The Conference Board Consumer confidence index for October rose 5.1 pts to 125.9 and that is the highest since December 2000. Both main components contributed to the rise. Also, the answers to the labor market questions improved further. Those that said jobs were Plentiful jumped by 3.6 pts to the highest level since June 2001. Those that said jobs were Hard To Get fell .5 pt to the lowest since August 2001. This said, there was a slight decline in those expecting More Jobs in the coming 6 months. Also, there was a .2 pt drop in those expecting Higher Income but a 1.2 drop in those expecting a Decrease in Income.
Notwithstanding the headline jump in confidence, spending intentions were mixed. Those that plan to buy an auto rose 1 pt after falling by .8 pts last month. Those that plan to buy a home fell 1.4 pt to match an 8 month low. Those that plan on buying a major appliance dropped 5 pts to a 3 month low. What stood out was those that plan on taking a vacation within 6 months spiked by 11.3 pts to the best level on record dating back to 1978. Spot this outlier in the chart. One year inflation expectations fell 2 tenths to 4.7% after rising by 4 tenths last month.

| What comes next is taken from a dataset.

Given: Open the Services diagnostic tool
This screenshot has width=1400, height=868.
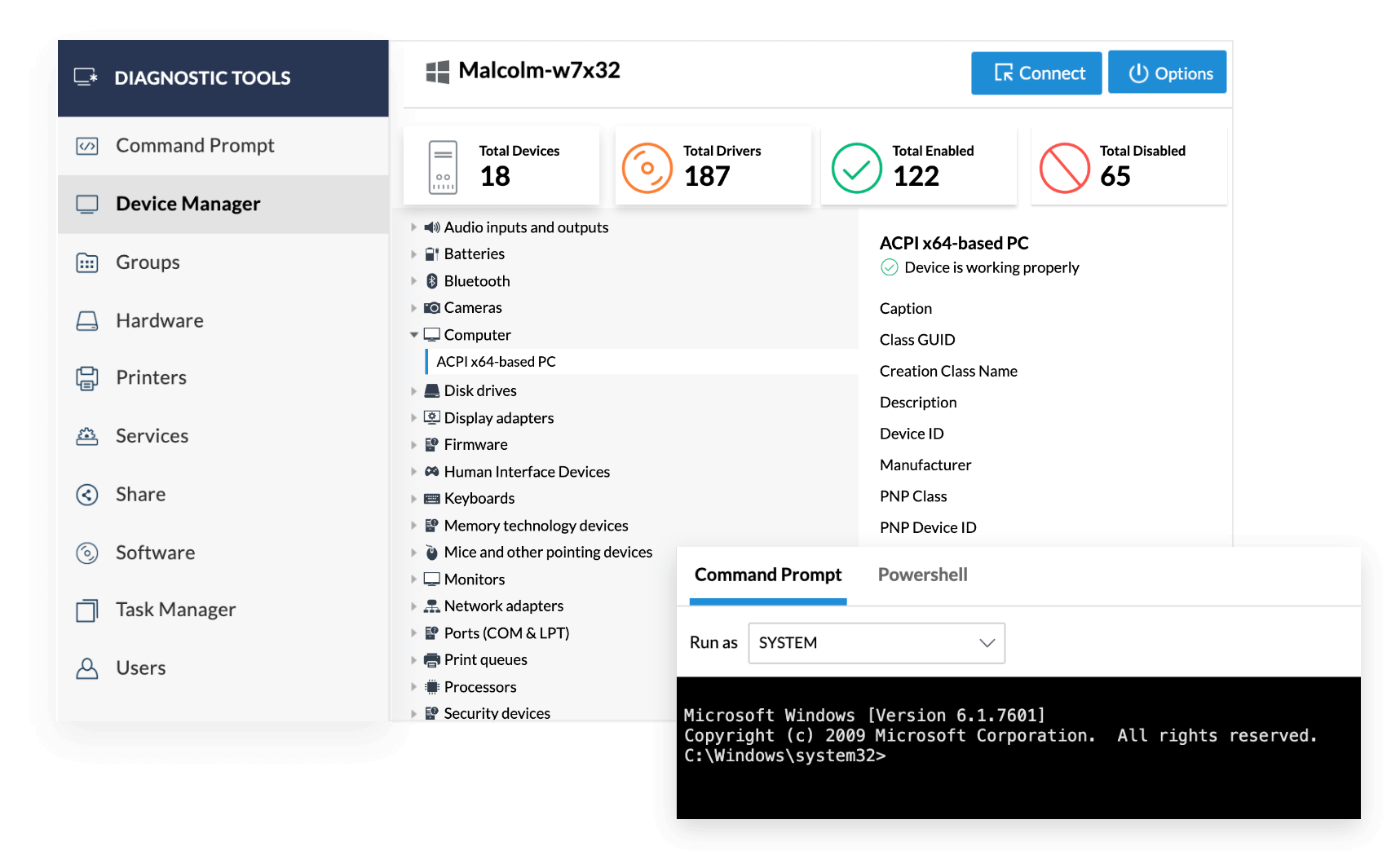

THOSE THAT PLAN ON TAKING A VACATION WITHIN 6 MO’S
Lastly, there was a bifurcation in the confidence breakdown amongst ages. Those under the age of 35 saw confidence fall to the lowest level since February. Those aged between 35-54 rose to the best since November 2000.

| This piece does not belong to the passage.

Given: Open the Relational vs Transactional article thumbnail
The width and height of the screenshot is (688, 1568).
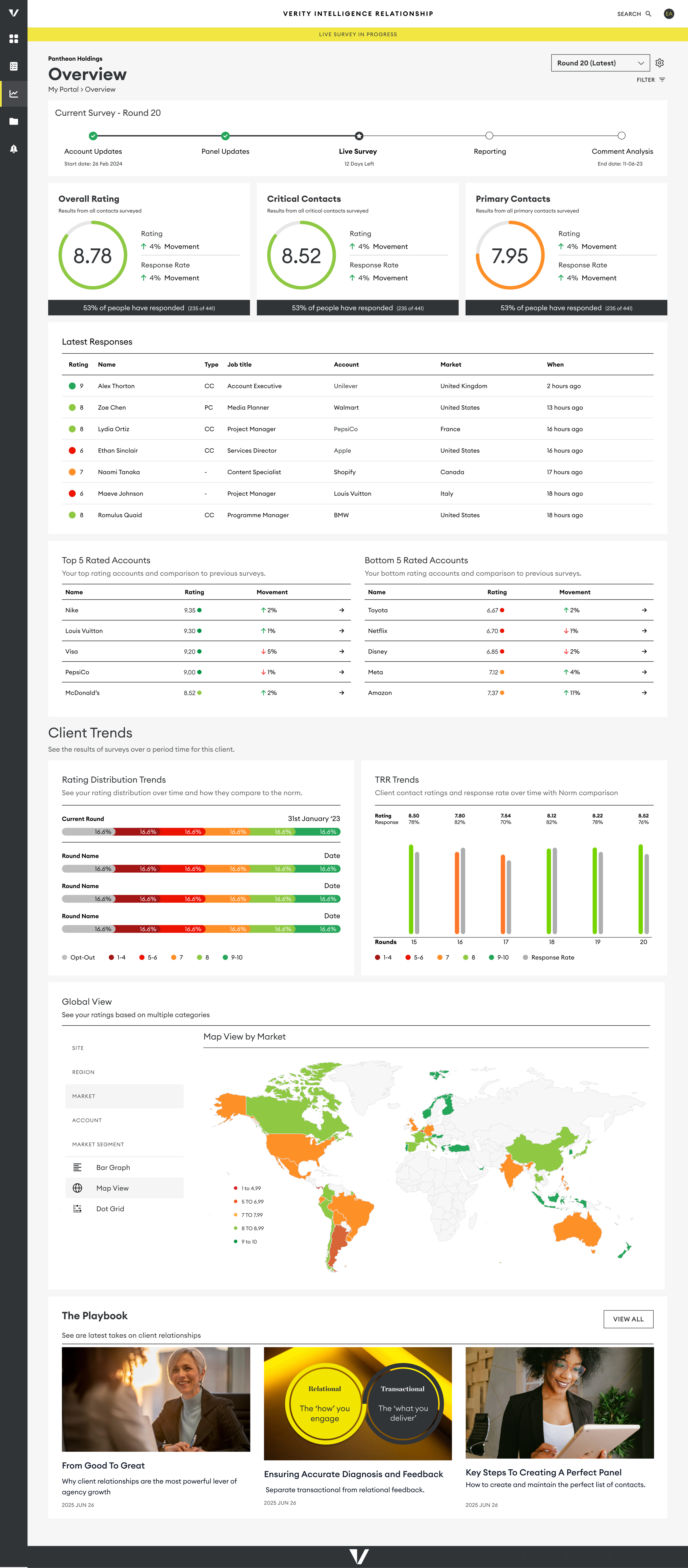Looking at the screenshot, I should pos(357,1402).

Bottom line, notwithstanding how millennials feel, overall confidence is certainly robust driven by optimism with the labor market but I’ll say again, this data only is a snapshot and is rarely a good indicator to tell us what is to come and why it’s never market moving. In fact, when it gets very stretched either up or down it typically marks a top or a bottom.
Following a string of good regional manufacturing surveys (except Richmond), the Chicago PMI index for October rose 1 pt m/o/m to 66.2 and that was 6 pts above the forecast and the best since March 2011. The components however were mixed. New orders and backlogs (43 year high) accelerated but inventory growth slowed and employment fell into contraction. Prices paid moderated due to “a partial stabilization in material prices and an abating of input shortages, both initially induced by the storms.” The reason for the backlog spike is “partially brought on by the disruption caused by the recent storms.” MNI also said “The storms across the country were also culpable for both longer supplier delivery times and firms stockpiling goods last month but in October Supplier Deliveries and Inventories softened.” With employment, “Firms have repeatedly reported a shortage of skilled and trained workers and have resorted to having existing staff working overtime or to hiring temporary workers. In what was a new development, there was evidence of firms losing their skilled workers for higher wages elsewhere in October, further reinforcing the shortage of this profile of employees. The underline is mine.
Bottom line, all the regional surveys has the ISM estimate expected to fall 1.4 pts to 59.4 but that is off the best level since 2004. What I underlined above is why the Fed will keep raising interest rates in 2018 after doing so in December (all else equal right now).